| GOAL |
Count the lines below that contain the word "height", treating uppercase and lowercase as different, and give only the number.

| DATA ROWS |
------------------------------------------------------------
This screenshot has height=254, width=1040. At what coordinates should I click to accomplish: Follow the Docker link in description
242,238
------------------------------------------------------------
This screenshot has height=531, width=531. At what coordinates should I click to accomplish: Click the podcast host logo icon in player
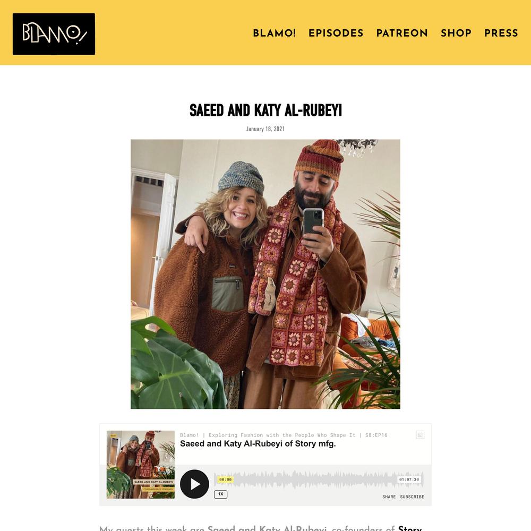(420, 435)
------------------------------------------------------------
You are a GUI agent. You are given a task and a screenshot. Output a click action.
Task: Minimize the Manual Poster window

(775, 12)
------------------------------------------------------------
| TASK RESPONSE |
2